October 19, 2023

GSMA Report Highlights the Challenges and Opportunities for Scaling E-Commerce Adoption by Small Businesses in Africa

There is significant evidence that e-commerce can help micro, small and medium enterprises (MSMEs) reach wider markets and increase their profitability and resilience, according to the GSMA. However, in Africa, online retail as a proportion of total retail sales remains much lower than in other regions, indicating that the continent's MSMEs are not fully leveraging the e-commerce opportunity for growth. The UK-based organization, which represents the interests of mobile operators worldwide, published a report highlighting the challenges and opportunities for scaling e-commerce adoption by MSMEs in Africa.

The insights presented in this study are primarily based on surveys conducted with 1,500 MSMEs currently using e-commerce in over six African markets, comprising Egypt, Ethiopia, Ghana, Kenya, Nigeria, and South Africa. In addition, the GSMA conducted an extensive literature review and interviews with over 40 experts in these six markets, as well as in three additional markets that form part of this analysis: Rwanda, Senegal, and Tanzania.

The report's key findings include:
  • E-commerce offers micro, small, and medium enterprises (MSMEs) the opportunity to operate more efficiently and increase sales and profitability. "This is critically important in African markets where MSMEs play a central role in generating economic value and creating livelihoods. E-commerce can support MSMEs to scale by facilitating access to wider markets, lowering barriers to entry for micro and small firms, and enabling women to combine economic activity with other responsibilities more flexibly and efficiently."
  • There are three prevalent e-commerce channels: social commerce, the selling of goods via social media services such as Facebook, Instagram, X (previously known as Twitter) and WhatsApp; e-commerce marketplaces, which aggregate large numbers of sellers on a single platform; and own brand websites. "Each channel offers its own unique set of advantages and limitations. While social commerce is most accessible to MSMEs of all sizes due to low barriers to entry for even informal and micro businesses, exclusive use of social commerce, especially informally, limits the professionalization of the business. Much of the sales process in informal social commerce may remain manual, from arranging payments to delivery offline. E-commerce marketplaces digitize the entire sales process for MSMEs, from receiving orders to processing deliveries, but this comes at the cost of commission charges as well as decreased visibility with competing sellers. Meanwhile, company websites create unique brand identities and trust with customers but require more capital and digital know-how."

Given information:
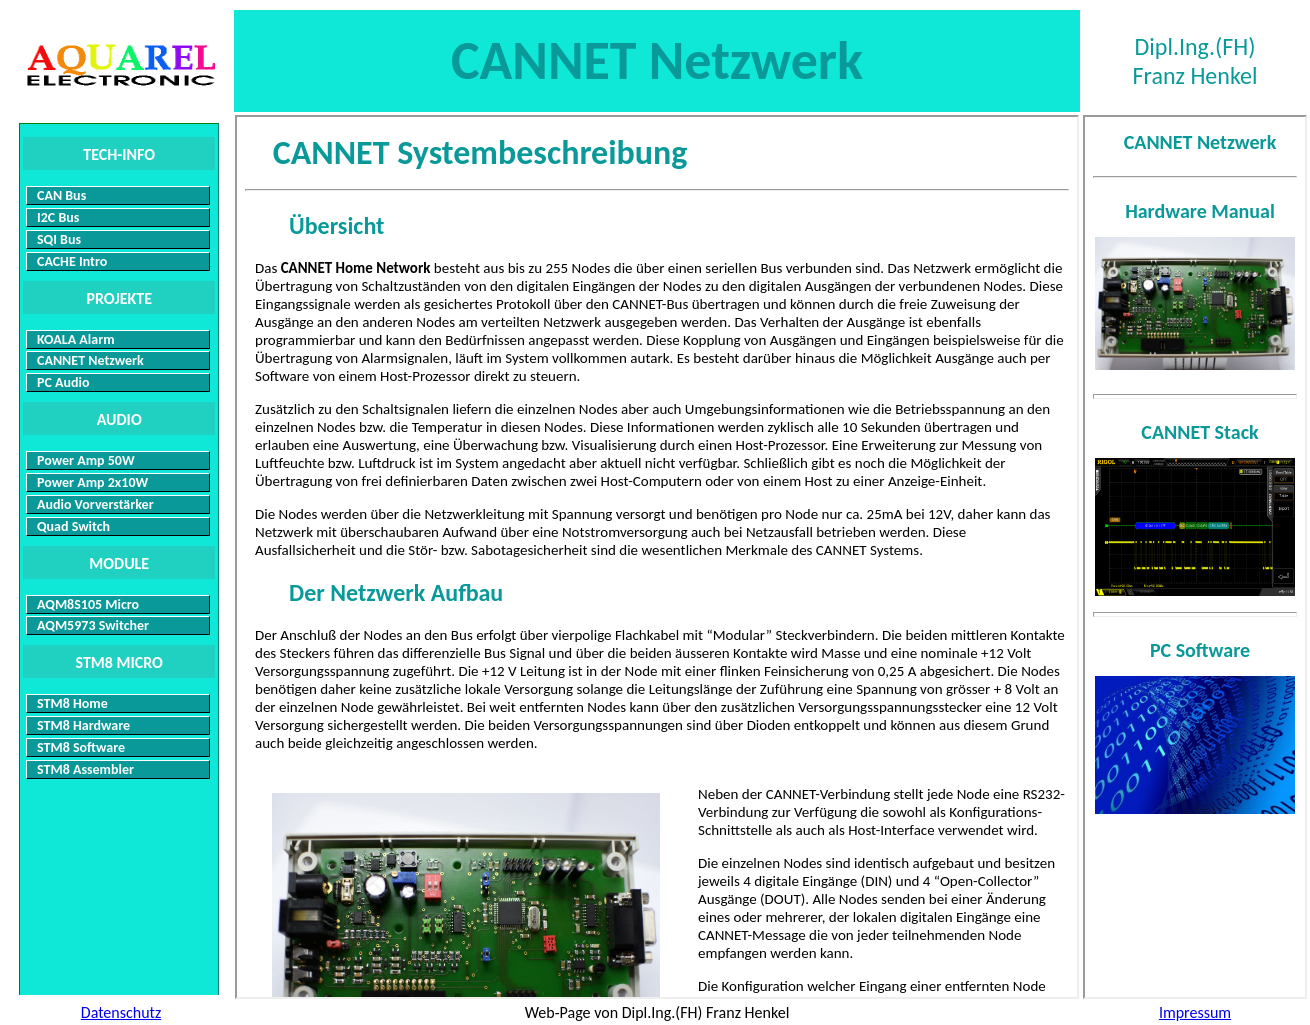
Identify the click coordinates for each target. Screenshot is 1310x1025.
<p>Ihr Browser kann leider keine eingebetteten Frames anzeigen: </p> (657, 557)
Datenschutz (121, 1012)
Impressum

Set of tasks:
• 1. Answer these about the article on e-commerce adoption by small businesses in Africa:
(a) How many MSMEs were surveyed for the study?
(b) Which three additional markets were covered through expert interviews?
(c) What costs come with selling on e-commerce marketplaces?
• 2. Write the next part of the article on e-commerce adoption by small businesses in Africa, picking up after its last sentence.
None of this requires the lines.

Replies:
• 1.
(a) 1,500 MSMEs.
(b) Rwanda, Senegal, and Tanzania.
(c) Commission charges and decreased visibility with competing sellers.

• 2.
  • While improving connectivity and the steady uptake of mobile phones is spurring e-commerce adoption by MSMEs, much of the e-commerce opportunity remains unexploited. "E-commerce adoption is growing, and market forecasts suggest that there will be almost 600 million online shoppers in the region by 2027. However, the number of e-commerce users in the region in 2022 was estimated at under 400 million out of a total population of over 1.4 billion people, a relatively small proportion. In addition, only five to seven percent of retail payments were digital in 2020. There is therefore a vast opportunity for MSMEs to reach consumers via the trade of goods online."

The GSMA says there are several barriers to scaling e-commerce for MSMEs in Africa. These include:
  • Limited financial resources and digital skills: "MSMEs lack access to capital and credit, restricting their growth, and do not have sufficient business and digital skills to fully leverage the opportunities e-commerce offers."
  • Regulatory gaps: "Where e-commerce related policies and regulations are absent, dated, or fragmented, they are leading to low business and consumer confidence in online trade. These policies include cybersecurity laws, personal privacy and data protection laws, consumer protection laws, e-transactions laws, and intellectual property laws."
  • Implementation of legislation: "Weak implementation of e-commerce related laws is contributing to low consumer trust and therefore limited consumer uptake of e-commerce."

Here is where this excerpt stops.